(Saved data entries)

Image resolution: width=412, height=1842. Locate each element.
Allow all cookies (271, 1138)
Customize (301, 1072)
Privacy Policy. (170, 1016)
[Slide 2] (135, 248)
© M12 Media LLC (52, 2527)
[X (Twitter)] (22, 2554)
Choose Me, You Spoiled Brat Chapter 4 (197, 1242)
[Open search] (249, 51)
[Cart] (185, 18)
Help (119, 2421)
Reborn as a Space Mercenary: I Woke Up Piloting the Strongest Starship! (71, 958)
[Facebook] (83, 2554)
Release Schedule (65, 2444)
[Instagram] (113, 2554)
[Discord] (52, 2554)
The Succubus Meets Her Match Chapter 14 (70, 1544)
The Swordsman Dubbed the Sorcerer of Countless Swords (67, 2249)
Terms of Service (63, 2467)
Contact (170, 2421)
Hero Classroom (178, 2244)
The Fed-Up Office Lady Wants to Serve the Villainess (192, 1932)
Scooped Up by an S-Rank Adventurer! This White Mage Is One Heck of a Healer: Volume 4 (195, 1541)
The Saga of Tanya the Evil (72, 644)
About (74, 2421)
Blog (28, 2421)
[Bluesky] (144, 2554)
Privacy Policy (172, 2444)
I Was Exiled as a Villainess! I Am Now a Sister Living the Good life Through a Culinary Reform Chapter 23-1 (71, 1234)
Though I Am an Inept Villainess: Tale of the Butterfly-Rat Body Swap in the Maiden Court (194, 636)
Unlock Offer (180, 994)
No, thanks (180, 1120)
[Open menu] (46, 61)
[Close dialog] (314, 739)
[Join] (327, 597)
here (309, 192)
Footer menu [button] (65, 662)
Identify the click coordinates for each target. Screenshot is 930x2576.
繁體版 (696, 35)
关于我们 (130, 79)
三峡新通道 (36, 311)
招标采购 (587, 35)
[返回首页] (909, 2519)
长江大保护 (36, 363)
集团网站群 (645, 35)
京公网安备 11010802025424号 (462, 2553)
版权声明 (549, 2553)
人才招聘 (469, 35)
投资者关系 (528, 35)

Problem to solve -
Read the entries and pick out all lines that include the word "each".

Answer to this exercise -
Image resolution: width=412, height=1842. Locate each element.
Identify the click coordinates for each target. Screenshot is 930x2576.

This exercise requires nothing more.